I doubt that assertion. Validation can encompass many aspects including but not limited to pattern checks, range checks, multiple field checks, cross entity checks, duplication checks, context specific checks, etc. There is no single catch-all strategy that allows one to solve all of those.

CDP1802 wrote:

A small dispute with some Java developers over this (I actually only wanted to add a validation method to the data objects, not the whole bible) also cost me my last job in the end. Anything but struct-like data objects was not their 'standard'.

Presuming that you did in fact want to do nothing but add simple validation then their stance was idiotic.

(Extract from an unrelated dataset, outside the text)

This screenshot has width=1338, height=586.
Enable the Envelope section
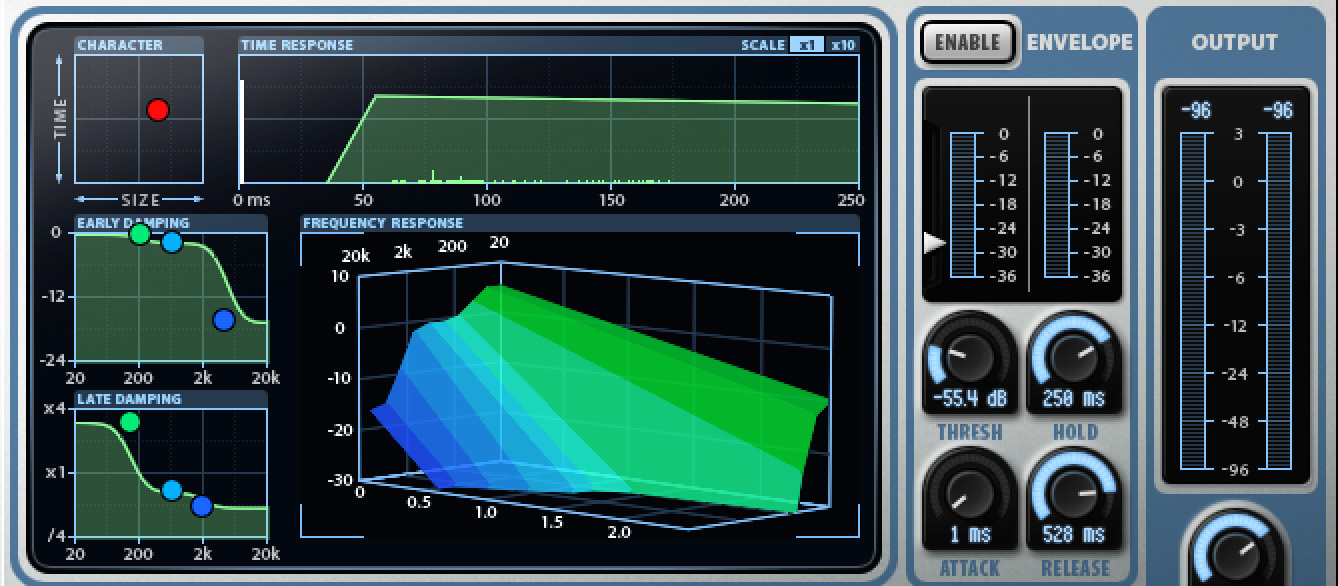tap(967, 42)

However you could have just as easily created a shadow tree that mimicked all of the data objects to provide validation.

CDP1802 wrote:

and now the whole world is religiously imitating the guru's 'standard'?

Lost User

jschell wrote:

There are two problems with that.

First it assumes that default valid values do not exist.

Second it assumes that all data types will always have an invalid 'value'. That of course if a false presumption.

No assumptions at all. At initialisation I want to have each property set to a value that says 'this property has not yet been filled'. I also do not assume that the data objects, wherever they may come from, have been properly filled and checked. When I encounter a 'not filled' value, I know that there is something wrong. I do not want this to go undetected and quietly use a valid default. That's sweeping an existing problem under the rug. As to the values themselves: Fortunately there are such things as 'NaN' for numerical types and you can also define values for that purpose which are highly unlikely ever to be needed. How often did you need a DateTime with a value like 23 Dec 9999 23:59:59?

jschell wrote:

So will unit tests and system tests. Which you must have anyways.

Having seen often enough how unit tests are treated (especially when deadlines are close), I don't invest too much trust in them. Even then a unit test will have a hard time detecting an omission when it has been filled with a valid(!) default. And, by the way, a unit test that tests a single validation method like I want can already be a nightmare. Just think of a data object with dozens of properties with more complex validation rules. Having the same nightmare in every layer redundantly does not really make anything better. Anyway, I'm much more concerned what happens at runtime. I have seen too many unprecise specification, unexpected data or even 'clever' users that made a sport out of trying to crash the server. That particular application had no unit tests at all, but extensive diagnostics and logging under the hood. My last test went over the entire productive database and was repeated until the job was completed sucessfully. And then it ran without a single incident for years until I left the company. I must have done something right.

jschell wrote:

I doubt that assertion. Validation can encompass many aspects including but not limited to pattern checks, range checks, multiple field checks, cross entity checks, duplication checks, context specific checks, etc. There is no single catch-all strategy th

etkid84

only instantiate a typed container that you know will have all of it's fields filled with valid data at the time you instantiate it? this reminds me of some user interfaces that have menu items grayed out instead of not being present at all because it's inappropriate or there is no reason to have them exist in the list. what say you?

David

Member_5893260

I think there's probably a trade-off between how smart it gets and how inefficient it becomes. Beware of doing anything which requires another programmer to have to spend a week learning how your stuff works before he can do anything with it. Unless there's a marked gain in security or elegance, it's probably not worth going to an extreme with it. Also note that by doing this, you're forcing the data model to conform to your ideas - i.e. it becomes harder to break the rules when you need to. I'd be careful of deciding ahead of time that all data will always conform to the way these objects work. Again, it's a trade-off... but make sure it's still efficient and still flexible.